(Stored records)
^^^^^^^^^^^^^^^^

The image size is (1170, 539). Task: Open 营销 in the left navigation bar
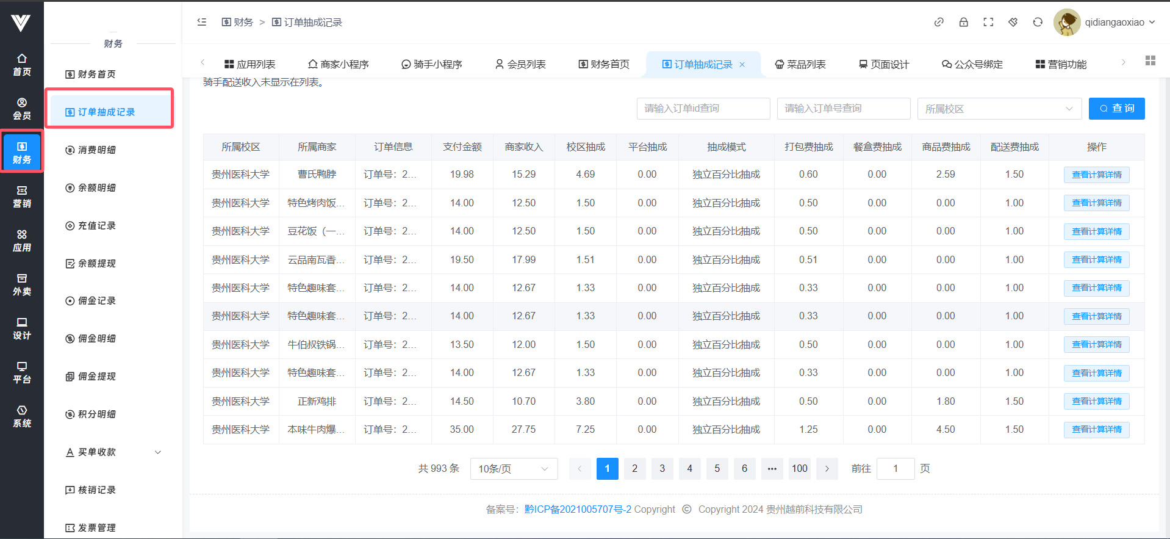pos(22,197)
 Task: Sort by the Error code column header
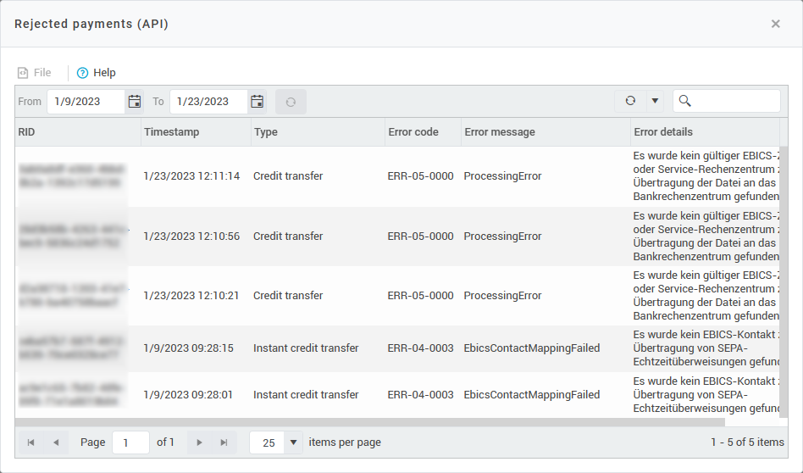pos(413,132)
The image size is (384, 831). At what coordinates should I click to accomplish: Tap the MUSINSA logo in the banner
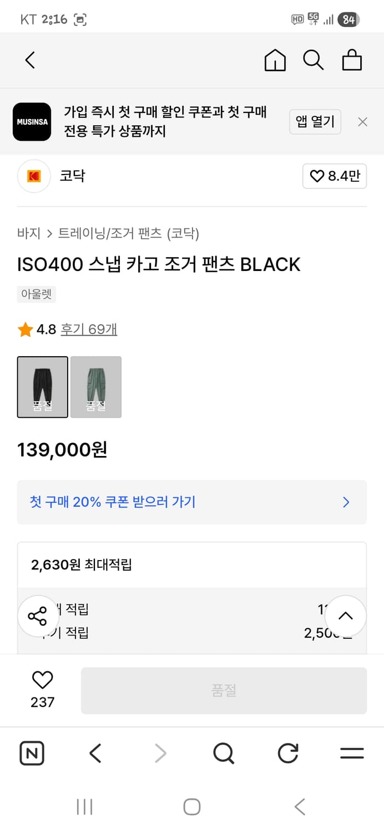(x=32, y=121)

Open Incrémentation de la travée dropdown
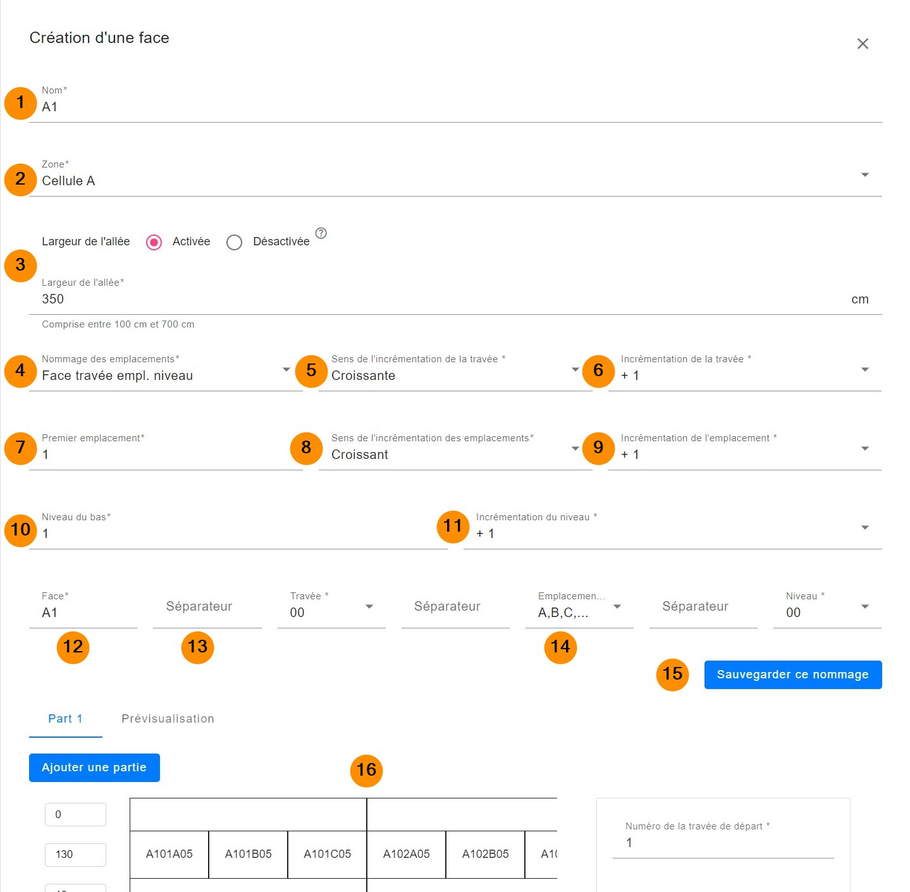[x=864, y=370]
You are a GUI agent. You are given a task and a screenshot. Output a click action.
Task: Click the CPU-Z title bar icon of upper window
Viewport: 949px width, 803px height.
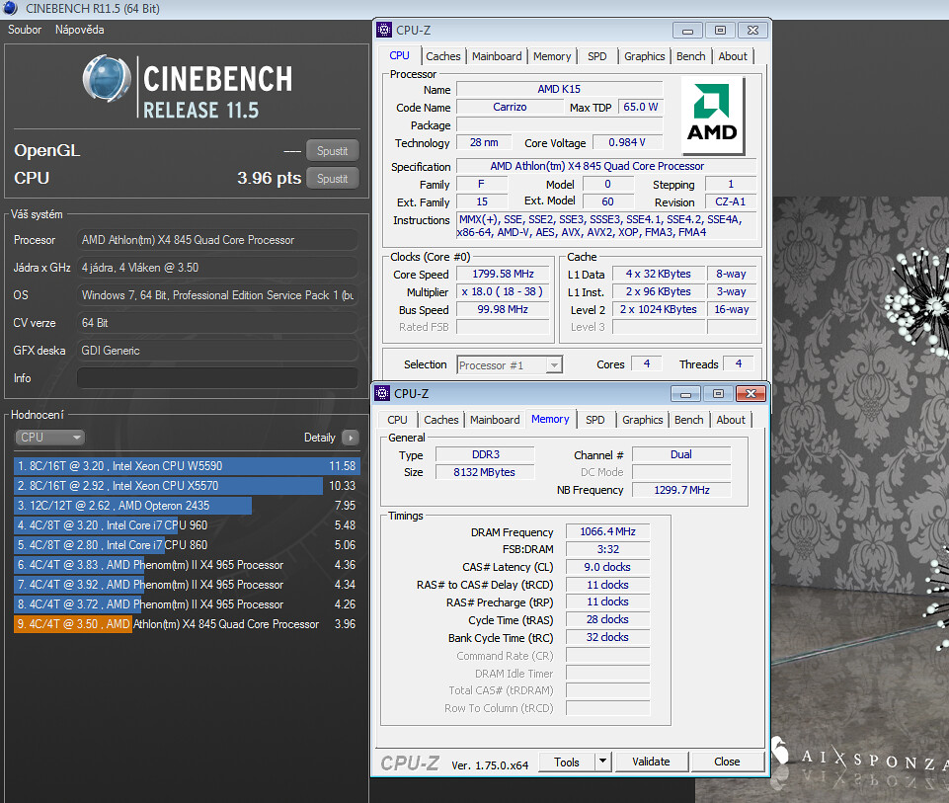(384, 30)
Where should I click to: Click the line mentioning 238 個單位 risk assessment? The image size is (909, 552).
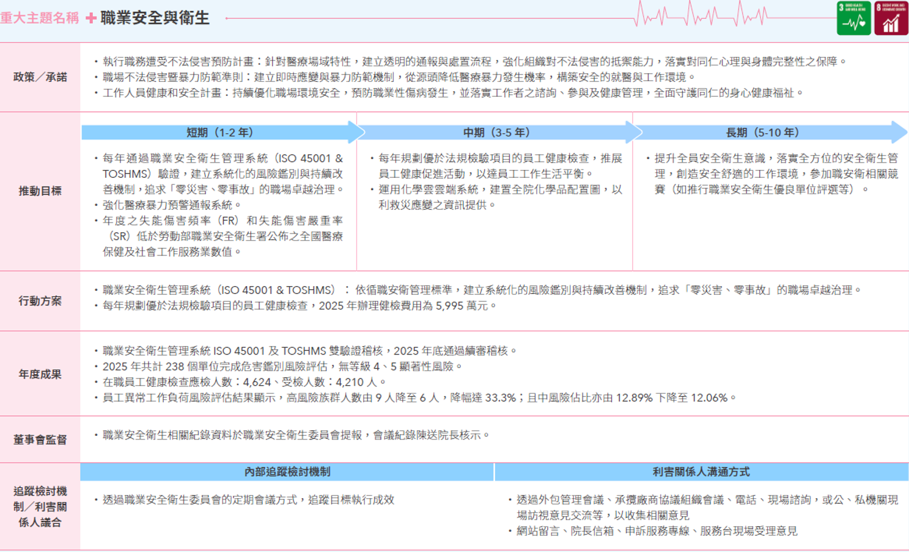click(279, 367)
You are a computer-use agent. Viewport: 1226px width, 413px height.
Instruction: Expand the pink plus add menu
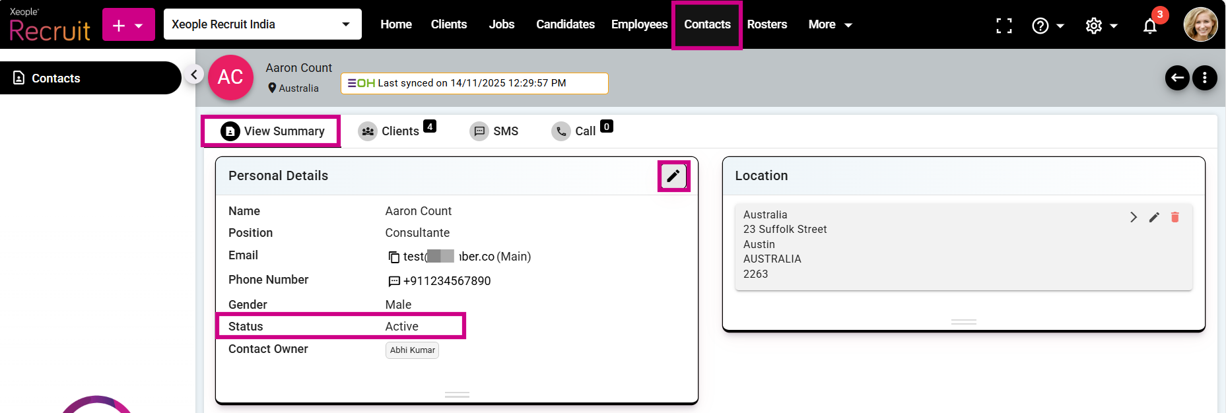(x=128, y=25)
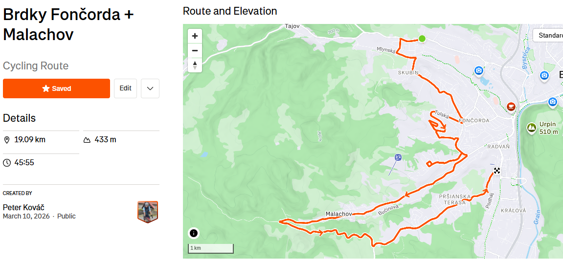
Task: Click the camera photo marker near Skubín
Action: point(479,71)
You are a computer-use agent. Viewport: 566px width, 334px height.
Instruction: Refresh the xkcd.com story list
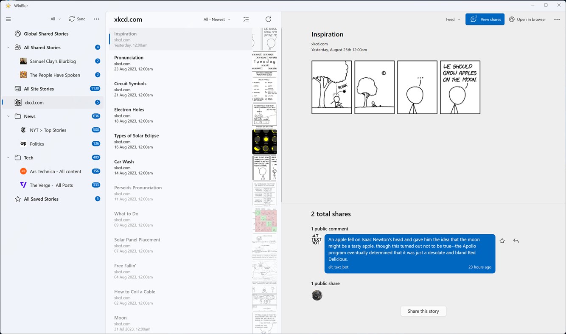[x=268, y=19]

^^^^^^^^^^^^^^^^

What to work on
Here the job is to print all the entries above exactly, minus the images.

Task result
The image size is (1170, 539). Task: Open 营销 in the left navigation bar
pos(22,197)
 Task: Sort by the Error code column header
pos(413,132)
The image size is (384, 831). At what coordinates should I click to accomplish: Tap the MUSINSA logo in the banner
(x=32, y=121)

Open Incrémentation de la travée dropdown
[x=864, y=370]
You are a GUI agent. You are given a task and a screenshot. Output a click action.
Task: Click the CPU-Z title bar icon of upper window
Viewport: 949px width, 803px height.
(384, 30)
Where should I click to: Click the line mentioning 238 個單位 risk assessment? The image size is (909, 552).
click(279, 367)
You are a computer-use agent. Viewport: 1226px width, 413px height.
Instruction: Expand the pink plus add menu
(x=128, y=25)
Task: Click the camera photo marker near Skubín
Action: point(479,71)
You are a computer-use agent. Viewport: 566px width, 334px height.
Instruction: Refresh the xkcd.com story list
[x=268, y=19]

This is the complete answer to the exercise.